Take the material below and reproduce, word for word, only the lines from the line with "Given: Click the handshake emoji message" through the line with "Image resolution: width=685".

[Data extract]

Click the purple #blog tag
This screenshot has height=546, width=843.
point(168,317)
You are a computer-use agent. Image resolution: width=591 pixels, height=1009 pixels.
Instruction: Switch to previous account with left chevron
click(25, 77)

[/Data extract]
[Data extract]

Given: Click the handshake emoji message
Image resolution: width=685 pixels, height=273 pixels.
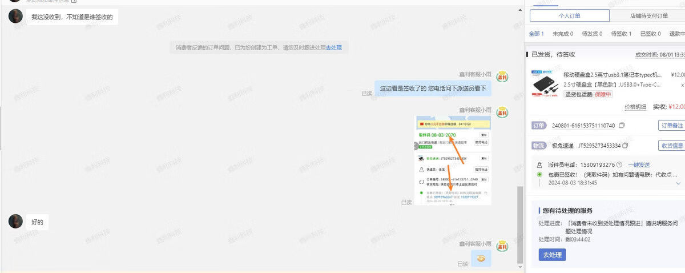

[/Data extract]
[Data extract]

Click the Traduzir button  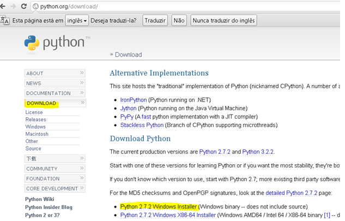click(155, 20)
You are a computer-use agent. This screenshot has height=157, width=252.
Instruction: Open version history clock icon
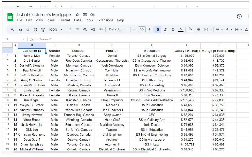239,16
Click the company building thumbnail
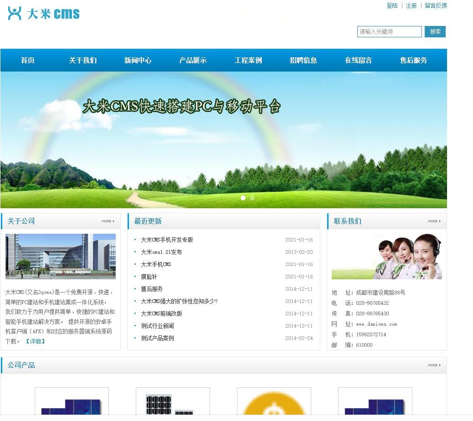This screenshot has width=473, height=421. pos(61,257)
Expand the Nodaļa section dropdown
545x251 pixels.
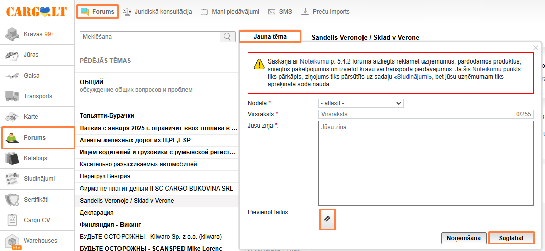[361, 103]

[/Data extract]

### Final answer:
Given: Click the handshake emoji message
Image resolution: width=685 pixels, height=273 pixels.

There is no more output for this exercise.